There’s a clear attraction for local politicians of that sort of devolution although I’m not sure they’d accept it should be to “local managers” and it’s accompanied by the threat that devolution is expected to go beyond public agencies to communities.
My advice would be softly softly catchee monkey, for those old enough to remember that piece of folk wisdom.
Yes, it might be good to bring public services together locally. But the lessons of systems thinking would urge caution.
One of the basic ideas of systems thinking is to work out what the system is, what should be part of it and where you should draw the boundary around it.
The system needs all its parts to work in harmony (for which read efficiently and effectively) for the greater good.
But individual parts, no matter how superbly designed, will not function without being part of the whole.
Systems thinker Russell Ackoff used to exemplify the idea with the everyday motor vehicle. Individual parts of the engine will not work without being joined to the rest of the engine. The engine will not work without a fuel supply and a transmission system. And so on.

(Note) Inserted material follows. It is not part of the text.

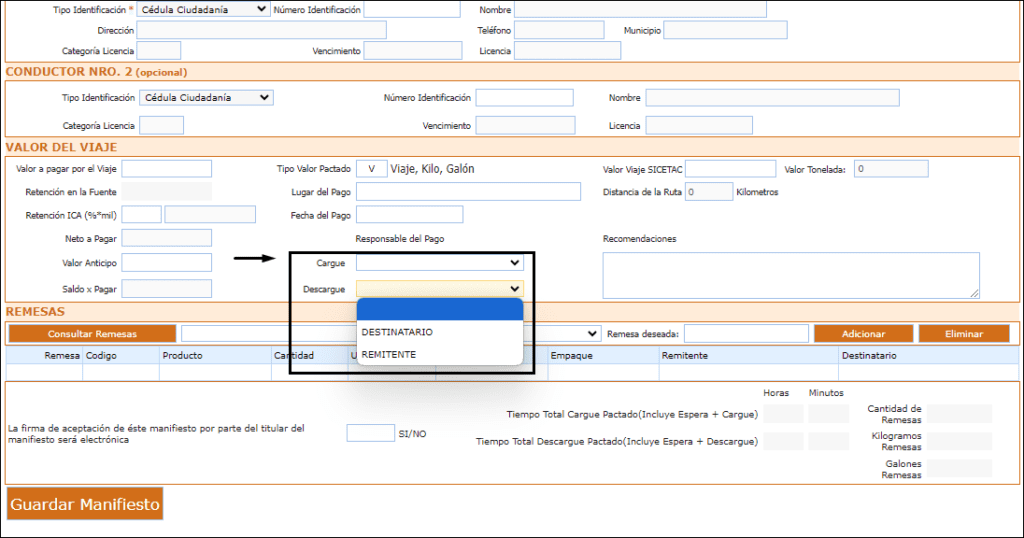Click the Adicionar button
The width and height of the screenshot is (1024, 538).
tap(863, 334)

“The car” is the system. It stills needs inputs to work – fuel, a human driver, occasional intervention for maintenance and repair – but with these taken care of it works in harmony as one system.
The challenge for those looking to brigade services on a local geographical basis is the answer to the question “What’s the system?” If it’s essentially a local area – probably defined by the geographical boundary of a local authority, fine and well. But what about functions that also form parts of other systems?
Criminal justice might be an example. Yes, the links to local authority services are there. But are they stronger to, say,
- a police force that transcends several (maybe many) local authority boundaries
- a national courts service
- a national probation service
- a national prisons (sorry, offender management) service
- a ministry of justice that sets policy and makes key interventions?
You don’t have to look far for examples of where a system is dysfunctional because it hasn’t been properly defined
- when British Telecoms was first privatised it restructured itself into districts across the UK, each a profit centre with its own directors, HR and training functions and so on. But a moment’s rational thought would have made them realise that the essence of the business was communication between a national (indeed worldwide) network of points for which local geographical boundaries were irrelevant
- numerous examples of out-sourcing of work (usually “back office”) in the belief that it can be done cheaper elsewhere by experts processing higher volumes of transactions from a number of clients. But removing a process that is an integral part of an existing system lessens the chance for feedback between the parts to ensure the system works efficiently and effectively
- more recently and tragically, the report commissioned by the Birmingham Children’s Safeguarding Board into the death of Khyra Ishaq concluded that had there been better assessments and effective interagency communication over a period of time it [Khyra’s death] could have been prevented. But it seems that each part of the safeguarding system thought its being part of another system was more important.
The rush to place-based budgeting brings to mind the quote (variously attributed) that you should be careful what you wish for because you might get it.